* [What this task involves]
Below is a listing. Copy the lines starting at the one containing "Close the 添加维保项目 dialog with X" and ending at the one containing "point(1183,776)", with both of those lines included, and reproduce them exactly.

* [The data]
<<<<

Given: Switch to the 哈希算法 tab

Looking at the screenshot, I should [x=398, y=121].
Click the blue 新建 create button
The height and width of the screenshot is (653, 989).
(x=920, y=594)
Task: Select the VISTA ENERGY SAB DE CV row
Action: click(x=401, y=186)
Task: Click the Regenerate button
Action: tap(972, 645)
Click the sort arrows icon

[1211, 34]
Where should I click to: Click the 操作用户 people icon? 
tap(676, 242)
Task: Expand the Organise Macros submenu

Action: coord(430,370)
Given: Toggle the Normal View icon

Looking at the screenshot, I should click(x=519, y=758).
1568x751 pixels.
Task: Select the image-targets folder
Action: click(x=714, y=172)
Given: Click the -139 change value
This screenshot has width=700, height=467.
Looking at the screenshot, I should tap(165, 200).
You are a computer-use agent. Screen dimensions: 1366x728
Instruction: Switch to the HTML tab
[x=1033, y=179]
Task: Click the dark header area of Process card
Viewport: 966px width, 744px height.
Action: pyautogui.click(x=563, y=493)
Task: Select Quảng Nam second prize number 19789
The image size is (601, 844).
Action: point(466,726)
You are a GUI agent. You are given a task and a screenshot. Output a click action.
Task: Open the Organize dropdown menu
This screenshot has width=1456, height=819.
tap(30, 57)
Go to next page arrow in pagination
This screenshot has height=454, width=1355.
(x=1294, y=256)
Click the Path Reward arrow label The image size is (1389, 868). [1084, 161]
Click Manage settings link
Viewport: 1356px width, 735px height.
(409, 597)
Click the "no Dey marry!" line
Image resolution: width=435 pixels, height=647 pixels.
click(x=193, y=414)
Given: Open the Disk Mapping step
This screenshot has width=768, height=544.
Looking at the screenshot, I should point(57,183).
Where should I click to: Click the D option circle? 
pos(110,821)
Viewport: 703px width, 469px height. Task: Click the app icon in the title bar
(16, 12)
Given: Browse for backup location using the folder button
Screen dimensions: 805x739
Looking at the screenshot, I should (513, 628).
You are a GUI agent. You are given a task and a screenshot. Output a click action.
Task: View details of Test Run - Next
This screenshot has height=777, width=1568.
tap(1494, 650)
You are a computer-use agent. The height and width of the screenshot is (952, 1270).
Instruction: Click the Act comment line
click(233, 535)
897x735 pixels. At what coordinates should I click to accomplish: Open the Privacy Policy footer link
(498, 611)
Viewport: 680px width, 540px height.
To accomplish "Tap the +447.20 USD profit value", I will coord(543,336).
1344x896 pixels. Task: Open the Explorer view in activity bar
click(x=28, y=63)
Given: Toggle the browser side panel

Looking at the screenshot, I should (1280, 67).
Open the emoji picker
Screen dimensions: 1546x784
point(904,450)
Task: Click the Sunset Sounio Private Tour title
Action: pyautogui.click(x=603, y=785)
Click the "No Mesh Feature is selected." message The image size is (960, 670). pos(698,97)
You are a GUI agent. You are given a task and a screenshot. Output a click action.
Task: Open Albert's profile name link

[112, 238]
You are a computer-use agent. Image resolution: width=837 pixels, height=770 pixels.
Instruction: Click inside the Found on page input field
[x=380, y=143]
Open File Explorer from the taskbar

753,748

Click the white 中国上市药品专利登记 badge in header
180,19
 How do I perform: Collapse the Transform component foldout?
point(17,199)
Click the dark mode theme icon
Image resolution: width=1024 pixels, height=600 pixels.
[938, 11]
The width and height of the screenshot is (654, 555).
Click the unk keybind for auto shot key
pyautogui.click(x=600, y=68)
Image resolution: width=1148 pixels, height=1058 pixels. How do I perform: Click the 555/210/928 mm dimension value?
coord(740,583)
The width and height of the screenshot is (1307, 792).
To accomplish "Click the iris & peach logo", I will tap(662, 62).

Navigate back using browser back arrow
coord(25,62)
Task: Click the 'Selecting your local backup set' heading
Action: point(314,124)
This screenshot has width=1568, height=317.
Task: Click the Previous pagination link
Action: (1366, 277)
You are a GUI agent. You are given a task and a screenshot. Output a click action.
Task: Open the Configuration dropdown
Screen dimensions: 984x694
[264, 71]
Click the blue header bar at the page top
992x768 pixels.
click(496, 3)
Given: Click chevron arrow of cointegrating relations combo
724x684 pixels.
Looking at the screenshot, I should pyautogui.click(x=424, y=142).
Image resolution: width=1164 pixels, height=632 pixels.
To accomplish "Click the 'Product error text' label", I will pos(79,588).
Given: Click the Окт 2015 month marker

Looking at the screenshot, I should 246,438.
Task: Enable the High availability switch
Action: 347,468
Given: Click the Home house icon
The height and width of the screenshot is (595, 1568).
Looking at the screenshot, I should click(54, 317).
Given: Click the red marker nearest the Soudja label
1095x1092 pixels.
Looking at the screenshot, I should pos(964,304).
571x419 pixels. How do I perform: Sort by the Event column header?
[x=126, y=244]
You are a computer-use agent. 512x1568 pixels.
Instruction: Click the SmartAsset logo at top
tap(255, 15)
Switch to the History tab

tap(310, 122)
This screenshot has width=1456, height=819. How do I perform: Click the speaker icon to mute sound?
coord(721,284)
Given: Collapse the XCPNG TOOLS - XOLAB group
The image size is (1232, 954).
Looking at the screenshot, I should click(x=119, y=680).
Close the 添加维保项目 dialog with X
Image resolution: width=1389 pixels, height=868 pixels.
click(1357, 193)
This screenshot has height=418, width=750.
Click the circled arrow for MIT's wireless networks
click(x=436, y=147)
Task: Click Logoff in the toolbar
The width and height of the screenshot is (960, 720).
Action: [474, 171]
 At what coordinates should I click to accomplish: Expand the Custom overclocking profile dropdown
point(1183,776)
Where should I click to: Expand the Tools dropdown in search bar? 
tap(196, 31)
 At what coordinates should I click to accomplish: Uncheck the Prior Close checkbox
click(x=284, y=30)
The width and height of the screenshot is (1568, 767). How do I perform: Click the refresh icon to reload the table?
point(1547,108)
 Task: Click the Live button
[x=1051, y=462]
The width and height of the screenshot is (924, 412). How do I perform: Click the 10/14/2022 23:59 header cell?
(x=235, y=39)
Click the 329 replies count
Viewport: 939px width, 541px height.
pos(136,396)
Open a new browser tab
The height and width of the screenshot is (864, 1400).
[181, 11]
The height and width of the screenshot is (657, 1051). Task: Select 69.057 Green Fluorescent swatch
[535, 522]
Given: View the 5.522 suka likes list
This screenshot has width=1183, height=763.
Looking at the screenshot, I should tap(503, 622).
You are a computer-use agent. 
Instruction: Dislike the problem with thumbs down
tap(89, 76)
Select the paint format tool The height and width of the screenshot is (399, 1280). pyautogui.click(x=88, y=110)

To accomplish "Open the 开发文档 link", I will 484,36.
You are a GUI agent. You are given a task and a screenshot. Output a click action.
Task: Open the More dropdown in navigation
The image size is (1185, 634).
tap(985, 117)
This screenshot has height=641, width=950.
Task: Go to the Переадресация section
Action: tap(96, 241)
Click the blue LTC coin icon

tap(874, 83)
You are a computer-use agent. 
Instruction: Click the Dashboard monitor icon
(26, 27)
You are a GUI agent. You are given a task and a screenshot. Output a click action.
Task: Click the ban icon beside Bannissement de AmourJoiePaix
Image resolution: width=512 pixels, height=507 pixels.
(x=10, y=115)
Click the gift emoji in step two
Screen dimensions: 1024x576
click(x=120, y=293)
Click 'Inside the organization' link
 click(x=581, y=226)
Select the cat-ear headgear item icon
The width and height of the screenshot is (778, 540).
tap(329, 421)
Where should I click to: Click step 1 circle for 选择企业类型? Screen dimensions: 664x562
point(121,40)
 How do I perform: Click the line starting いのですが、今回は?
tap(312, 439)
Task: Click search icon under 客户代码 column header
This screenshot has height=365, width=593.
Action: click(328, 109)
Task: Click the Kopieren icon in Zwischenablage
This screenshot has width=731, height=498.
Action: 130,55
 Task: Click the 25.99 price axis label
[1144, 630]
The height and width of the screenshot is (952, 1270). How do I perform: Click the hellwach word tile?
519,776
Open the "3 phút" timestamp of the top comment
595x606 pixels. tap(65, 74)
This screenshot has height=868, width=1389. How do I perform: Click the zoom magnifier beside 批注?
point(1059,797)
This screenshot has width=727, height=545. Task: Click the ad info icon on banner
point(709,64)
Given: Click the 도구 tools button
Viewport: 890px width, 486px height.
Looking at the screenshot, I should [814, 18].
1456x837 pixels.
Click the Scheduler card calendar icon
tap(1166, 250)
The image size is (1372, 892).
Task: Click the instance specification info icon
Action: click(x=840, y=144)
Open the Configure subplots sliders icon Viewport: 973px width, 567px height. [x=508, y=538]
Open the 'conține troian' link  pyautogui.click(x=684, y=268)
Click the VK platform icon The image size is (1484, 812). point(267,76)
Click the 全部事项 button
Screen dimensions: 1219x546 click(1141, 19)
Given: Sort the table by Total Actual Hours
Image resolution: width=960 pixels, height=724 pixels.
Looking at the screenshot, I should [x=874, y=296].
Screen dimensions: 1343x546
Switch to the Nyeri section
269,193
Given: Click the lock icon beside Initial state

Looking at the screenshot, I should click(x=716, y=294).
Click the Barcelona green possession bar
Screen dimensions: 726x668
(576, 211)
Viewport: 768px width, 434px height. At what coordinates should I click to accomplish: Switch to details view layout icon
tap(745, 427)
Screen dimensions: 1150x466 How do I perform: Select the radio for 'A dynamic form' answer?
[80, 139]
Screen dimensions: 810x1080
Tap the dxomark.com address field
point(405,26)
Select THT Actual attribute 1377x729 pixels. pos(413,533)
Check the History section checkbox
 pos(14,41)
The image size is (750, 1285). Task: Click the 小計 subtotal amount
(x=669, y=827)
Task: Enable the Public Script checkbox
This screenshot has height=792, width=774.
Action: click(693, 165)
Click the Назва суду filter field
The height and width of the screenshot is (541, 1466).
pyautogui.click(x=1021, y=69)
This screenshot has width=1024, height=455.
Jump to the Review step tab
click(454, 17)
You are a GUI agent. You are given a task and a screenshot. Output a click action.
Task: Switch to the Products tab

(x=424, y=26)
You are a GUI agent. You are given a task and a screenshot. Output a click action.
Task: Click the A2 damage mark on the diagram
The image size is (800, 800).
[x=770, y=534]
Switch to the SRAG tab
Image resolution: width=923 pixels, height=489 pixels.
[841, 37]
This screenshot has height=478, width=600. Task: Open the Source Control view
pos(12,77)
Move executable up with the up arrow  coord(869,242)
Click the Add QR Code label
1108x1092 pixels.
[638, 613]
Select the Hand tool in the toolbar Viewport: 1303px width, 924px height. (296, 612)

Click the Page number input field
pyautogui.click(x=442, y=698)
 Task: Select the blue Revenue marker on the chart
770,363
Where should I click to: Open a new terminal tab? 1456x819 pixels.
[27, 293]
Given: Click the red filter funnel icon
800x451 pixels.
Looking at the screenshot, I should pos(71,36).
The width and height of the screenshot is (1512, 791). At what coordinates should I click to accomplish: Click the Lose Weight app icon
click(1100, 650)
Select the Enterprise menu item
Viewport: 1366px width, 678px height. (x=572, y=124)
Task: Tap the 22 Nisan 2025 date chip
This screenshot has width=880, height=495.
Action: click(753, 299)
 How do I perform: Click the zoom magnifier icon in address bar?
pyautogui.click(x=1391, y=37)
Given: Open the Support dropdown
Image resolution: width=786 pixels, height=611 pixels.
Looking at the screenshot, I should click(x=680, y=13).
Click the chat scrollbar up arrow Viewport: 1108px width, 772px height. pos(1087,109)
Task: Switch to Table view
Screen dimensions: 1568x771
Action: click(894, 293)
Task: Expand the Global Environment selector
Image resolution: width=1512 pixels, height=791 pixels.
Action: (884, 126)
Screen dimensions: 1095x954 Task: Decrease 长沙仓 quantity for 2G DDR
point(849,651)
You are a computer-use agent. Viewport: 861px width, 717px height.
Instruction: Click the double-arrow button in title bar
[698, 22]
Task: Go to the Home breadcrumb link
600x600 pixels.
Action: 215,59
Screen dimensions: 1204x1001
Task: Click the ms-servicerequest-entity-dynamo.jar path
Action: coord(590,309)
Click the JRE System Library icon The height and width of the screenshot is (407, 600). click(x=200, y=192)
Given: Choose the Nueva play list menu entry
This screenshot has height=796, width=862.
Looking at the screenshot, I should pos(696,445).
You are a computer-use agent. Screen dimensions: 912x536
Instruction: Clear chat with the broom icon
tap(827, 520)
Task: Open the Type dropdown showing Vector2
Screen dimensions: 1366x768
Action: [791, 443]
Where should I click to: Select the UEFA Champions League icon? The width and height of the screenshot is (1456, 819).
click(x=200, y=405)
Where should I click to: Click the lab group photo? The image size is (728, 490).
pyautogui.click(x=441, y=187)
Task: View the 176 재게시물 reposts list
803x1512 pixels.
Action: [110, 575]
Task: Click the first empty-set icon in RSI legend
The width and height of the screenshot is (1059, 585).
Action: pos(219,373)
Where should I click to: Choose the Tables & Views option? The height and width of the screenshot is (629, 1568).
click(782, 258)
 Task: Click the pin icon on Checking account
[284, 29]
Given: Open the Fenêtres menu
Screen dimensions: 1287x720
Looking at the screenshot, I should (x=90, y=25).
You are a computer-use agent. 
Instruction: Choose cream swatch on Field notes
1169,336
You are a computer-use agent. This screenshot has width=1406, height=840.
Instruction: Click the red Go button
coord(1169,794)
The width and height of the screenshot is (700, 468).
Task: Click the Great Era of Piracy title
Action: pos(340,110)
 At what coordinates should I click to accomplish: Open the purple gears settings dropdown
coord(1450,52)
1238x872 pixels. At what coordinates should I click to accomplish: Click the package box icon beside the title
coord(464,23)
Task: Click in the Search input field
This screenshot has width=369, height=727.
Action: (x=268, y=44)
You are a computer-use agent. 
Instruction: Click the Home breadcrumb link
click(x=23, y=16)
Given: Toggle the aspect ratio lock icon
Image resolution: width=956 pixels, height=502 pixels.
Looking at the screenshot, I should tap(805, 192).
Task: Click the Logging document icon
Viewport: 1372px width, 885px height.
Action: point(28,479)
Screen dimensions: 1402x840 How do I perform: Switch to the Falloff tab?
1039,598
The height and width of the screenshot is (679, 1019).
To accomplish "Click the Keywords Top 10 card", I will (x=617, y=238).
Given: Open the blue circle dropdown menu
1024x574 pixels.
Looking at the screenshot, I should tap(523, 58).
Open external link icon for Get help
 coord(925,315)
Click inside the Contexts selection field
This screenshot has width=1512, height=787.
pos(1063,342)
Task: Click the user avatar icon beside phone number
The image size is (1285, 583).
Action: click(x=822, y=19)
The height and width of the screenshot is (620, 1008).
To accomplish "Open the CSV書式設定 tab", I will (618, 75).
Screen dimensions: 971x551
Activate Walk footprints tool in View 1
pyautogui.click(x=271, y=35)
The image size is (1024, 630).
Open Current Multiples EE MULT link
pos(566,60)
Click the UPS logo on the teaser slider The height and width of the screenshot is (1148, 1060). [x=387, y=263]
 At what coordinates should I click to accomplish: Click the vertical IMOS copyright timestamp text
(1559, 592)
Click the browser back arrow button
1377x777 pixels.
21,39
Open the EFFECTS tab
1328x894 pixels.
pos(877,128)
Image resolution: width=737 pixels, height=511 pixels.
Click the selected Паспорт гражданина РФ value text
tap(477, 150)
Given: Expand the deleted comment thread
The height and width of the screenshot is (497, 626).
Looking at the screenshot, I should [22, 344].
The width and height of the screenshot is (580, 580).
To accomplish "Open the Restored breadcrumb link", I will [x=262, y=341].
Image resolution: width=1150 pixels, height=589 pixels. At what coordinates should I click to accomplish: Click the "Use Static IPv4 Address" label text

>>>>

* [Exercise result]
Close the 添加维保项目 dialog with X
Image resolution: width=1389 pixels, height=868 pixels.
click(1357, 193)
This screenshot has height=418, width=750.
Click the circled arrow for MIT's wireless networks
click(x=436, y=147)
Task: Click Logoff in the toolbar
The width and height of the screenshot is (960, 720).
Action: [474, 171]
 At what coordinates should I click to accomplish: Expand the Custom overclocking profile dropdown
point(1183,776)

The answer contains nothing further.